McClean Lake Mine
- Location: Athabasca Basin, Saskatchewan, Canada; 58°15′40″N 103°48′09″W﻿ / ﻿58.26111°N 103.80250°W;
- Products: Uranium
- Discovered: 1979
- Opened: 1999
- Company: Orano (77.5%), Denison Mines (22.5%)
- Acquired: 1979 (Discovery)

= McClean Lake mine =

Uranium mine in Saskatchewan, Canada

The McClean Lake mine is a uranium mine and milling operation located west of Wollaston Lake, about 700 kilometres north of Saskatoon, in the Athabasca Basin region of Saskatchewan, Canada. The McClean ore body was discovered in 1979, followed by the discovery of the JEB ore body in 1982. From 1985 to 1990, a cluster of deposits named Sue A, Sue B, and Sue C were discovered.

Production from the JEB and Sue C open pits commenced in 1999. Upon depletion, the JEB pit was converted to a Tailings Management Facility (TMF). The Sue C pit will be converted to a TMF for the disposal of waste from the McLean Lake and Cigar Lake operations. Production from the Sue A mine and development of the Sue E mine, commenced in mid-2005.
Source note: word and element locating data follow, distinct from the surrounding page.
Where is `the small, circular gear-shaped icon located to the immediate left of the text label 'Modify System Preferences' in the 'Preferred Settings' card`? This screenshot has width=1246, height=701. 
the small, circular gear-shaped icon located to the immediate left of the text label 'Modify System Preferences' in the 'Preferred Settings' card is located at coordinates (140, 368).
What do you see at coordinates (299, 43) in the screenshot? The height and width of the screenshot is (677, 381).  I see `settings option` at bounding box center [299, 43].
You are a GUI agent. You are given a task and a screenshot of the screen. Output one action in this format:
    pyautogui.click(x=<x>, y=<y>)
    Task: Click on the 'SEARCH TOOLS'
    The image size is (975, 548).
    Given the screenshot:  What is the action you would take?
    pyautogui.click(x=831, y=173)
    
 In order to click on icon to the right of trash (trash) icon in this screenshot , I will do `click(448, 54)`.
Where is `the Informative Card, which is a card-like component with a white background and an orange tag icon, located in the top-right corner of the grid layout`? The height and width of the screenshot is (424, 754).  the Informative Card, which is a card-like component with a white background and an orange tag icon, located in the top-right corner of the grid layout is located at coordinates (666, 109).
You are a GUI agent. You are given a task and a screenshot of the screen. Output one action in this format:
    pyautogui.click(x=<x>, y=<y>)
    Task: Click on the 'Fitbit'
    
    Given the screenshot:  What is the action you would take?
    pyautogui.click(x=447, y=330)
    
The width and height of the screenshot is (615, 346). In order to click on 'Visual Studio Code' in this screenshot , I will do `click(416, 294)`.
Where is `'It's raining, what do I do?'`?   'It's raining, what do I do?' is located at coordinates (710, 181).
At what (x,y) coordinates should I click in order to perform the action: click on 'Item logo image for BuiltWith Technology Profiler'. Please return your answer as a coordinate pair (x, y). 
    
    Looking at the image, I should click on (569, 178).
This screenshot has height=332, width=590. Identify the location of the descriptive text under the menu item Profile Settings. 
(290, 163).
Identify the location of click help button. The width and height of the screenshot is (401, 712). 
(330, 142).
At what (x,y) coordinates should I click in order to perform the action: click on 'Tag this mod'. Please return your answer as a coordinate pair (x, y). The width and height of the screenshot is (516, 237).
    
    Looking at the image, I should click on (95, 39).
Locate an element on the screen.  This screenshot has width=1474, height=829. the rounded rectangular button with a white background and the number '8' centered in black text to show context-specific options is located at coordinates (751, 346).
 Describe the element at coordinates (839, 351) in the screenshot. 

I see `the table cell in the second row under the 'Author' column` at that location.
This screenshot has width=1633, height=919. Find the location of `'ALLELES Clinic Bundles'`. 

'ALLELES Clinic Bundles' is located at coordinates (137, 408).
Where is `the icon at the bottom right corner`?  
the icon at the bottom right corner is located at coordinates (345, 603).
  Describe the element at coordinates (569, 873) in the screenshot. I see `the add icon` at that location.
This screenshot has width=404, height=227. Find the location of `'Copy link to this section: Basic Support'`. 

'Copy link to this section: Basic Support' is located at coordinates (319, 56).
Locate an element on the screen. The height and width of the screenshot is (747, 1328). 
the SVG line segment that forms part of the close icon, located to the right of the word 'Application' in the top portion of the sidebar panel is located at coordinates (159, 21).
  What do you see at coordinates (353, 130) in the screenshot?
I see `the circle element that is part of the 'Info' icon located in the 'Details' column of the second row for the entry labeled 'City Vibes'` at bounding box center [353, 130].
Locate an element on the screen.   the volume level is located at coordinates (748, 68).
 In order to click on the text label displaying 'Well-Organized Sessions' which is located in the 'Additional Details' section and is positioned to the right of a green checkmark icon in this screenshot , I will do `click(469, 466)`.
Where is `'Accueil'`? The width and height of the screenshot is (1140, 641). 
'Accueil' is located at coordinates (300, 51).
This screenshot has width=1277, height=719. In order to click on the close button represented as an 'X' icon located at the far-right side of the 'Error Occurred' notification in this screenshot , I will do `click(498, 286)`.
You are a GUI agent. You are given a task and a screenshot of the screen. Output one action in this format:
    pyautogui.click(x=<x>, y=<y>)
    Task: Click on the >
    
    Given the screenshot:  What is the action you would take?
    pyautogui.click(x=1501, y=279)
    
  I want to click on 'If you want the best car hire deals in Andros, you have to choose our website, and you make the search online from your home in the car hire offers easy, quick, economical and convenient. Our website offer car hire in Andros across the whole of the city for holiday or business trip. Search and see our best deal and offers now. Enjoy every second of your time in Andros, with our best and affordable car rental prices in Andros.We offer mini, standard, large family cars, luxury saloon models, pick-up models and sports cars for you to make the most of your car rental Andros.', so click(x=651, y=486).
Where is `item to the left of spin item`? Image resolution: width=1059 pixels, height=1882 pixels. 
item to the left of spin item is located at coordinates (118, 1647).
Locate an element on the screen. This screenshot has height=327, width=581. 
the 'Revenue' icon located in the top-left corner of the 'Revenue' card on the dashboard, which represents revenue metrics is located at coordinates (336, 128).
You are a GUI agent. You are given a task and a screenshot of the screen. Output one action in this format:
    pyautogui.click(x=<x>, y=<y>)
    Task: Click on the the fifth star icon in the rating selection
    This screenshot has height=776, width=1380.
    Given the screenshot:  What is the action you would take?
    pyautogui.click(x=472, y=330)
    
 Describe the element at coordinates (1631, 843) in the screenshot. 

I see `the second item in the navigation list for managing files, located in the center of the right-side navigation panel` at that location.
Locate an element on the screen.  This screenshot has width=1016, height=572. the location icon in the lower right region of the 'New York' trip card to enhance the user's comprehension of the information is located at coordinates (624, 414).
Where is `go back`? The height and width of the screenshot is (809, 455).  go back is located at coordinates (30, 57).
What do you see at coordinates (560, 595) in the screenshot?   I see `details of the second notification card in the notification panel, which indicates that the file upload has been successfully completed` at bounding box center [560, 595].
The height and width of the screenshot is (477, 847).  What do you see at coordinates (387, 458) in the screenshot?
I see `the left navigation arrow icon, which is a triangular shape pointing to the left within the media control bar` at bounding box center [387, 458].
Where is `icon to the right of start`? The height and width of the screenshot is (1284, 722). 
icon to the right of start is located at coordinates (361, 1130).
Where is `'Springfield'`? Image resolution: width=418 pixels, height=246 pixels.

After the tailings from the milling operations and waste rock from the mining operations are chemically treated to precipitate arsenic and nickel they are pumped into the TMF. There they form a consolidated mass of much lower permeability than the surrounding sandstone. As a result, the groundwater flow is diverted around the tailings. By these means the water quality in adjacent Fox and Pat Lakes is expected to be maintained within Saskatchewan Surface Water Quality Objectives over the long term (10,000 years). This expectation has to be confirmed by monitoring subject to oversight by the Canadian Nuclear Safety Commission (CNSC).